Among the first signs was her oblivion that she might have cardiac issues. I accidentally uncovered the problem when I took her to a wedding anniversary party, and she became winded and unable to continue a dance. Mother’s reaction was that she had already lived longer than any of her family. Longer than her father, her mother, her brother. She was content with 80 years, and I was not to worry about it. The next day when it happened again, I made the cardiologist appointment.

Of course the diagnosis was blocked arteries. I knew it would be. But then came the second-guessing on the cure. What was I thinking, considering surgery for an 80-year-old woman? She could die in the operating room. If she lived, what was ahead? She already showed signs of dementia, with an average life expectancy as an Alzheimer’s patient of eight years. I could see the future: mental deterioration and death, and likely a death more gruesome than cardiac arrest. And then there was my own moral conflict. A heart attack was such an easy out from something I didn’t want to face.

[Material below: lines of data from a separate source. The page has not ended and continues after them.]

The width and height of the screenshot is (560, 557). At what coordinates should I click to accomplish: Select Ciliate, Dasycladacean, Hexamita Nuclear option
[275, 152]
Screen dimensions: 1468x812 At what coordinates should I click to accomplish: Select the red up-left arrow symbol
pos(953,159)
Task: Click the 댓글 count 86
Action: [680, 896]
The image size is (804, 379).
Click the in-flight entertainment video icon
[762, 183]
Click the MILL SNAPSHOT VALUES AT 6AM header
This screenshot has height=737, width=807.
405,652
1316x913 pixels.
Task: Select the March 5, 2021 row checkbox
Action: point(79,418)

Objectively, though, she still enjoyed quality of life. She still lived alone and she was still physically strong. Shouldn’t I let her make the call?

I stepped back from playing God and asked Mother to decide, and she chose more of life, whatever it might bring. It was not an easy surgery, not an easy recovery, and certainly not a life-changing event that motivated her to change her diet and exercise more. But because she chose life, she saw her two great-grandchildren born, the second one on her 84th birthday.

Still, years later, I ponder the question of end of life interventions. Does a physician make a recommendation based on the cure without answering the question, “Should we do this?” Does he have an ethical choice? Is the answer easier when it is covered by insurance? Because we don’t pay the bill, we don’t ask. We’ll haggle over the price of cell phone service and never comparison shop our medical care. If my mother had been given a choice between a surgery that cost $50,000 and reallocating those funds for scholarships for her great-grandchildren, what would she have said? Should we replace one heart valve or feed 5000 hungry people?

The more I ponder, the more I hope never to make such a decision again. Who really knows what lies ahead? What mortal would we trust to make those quality of life judgment calls? In the end, I think when we choose life, we make the only choice we can.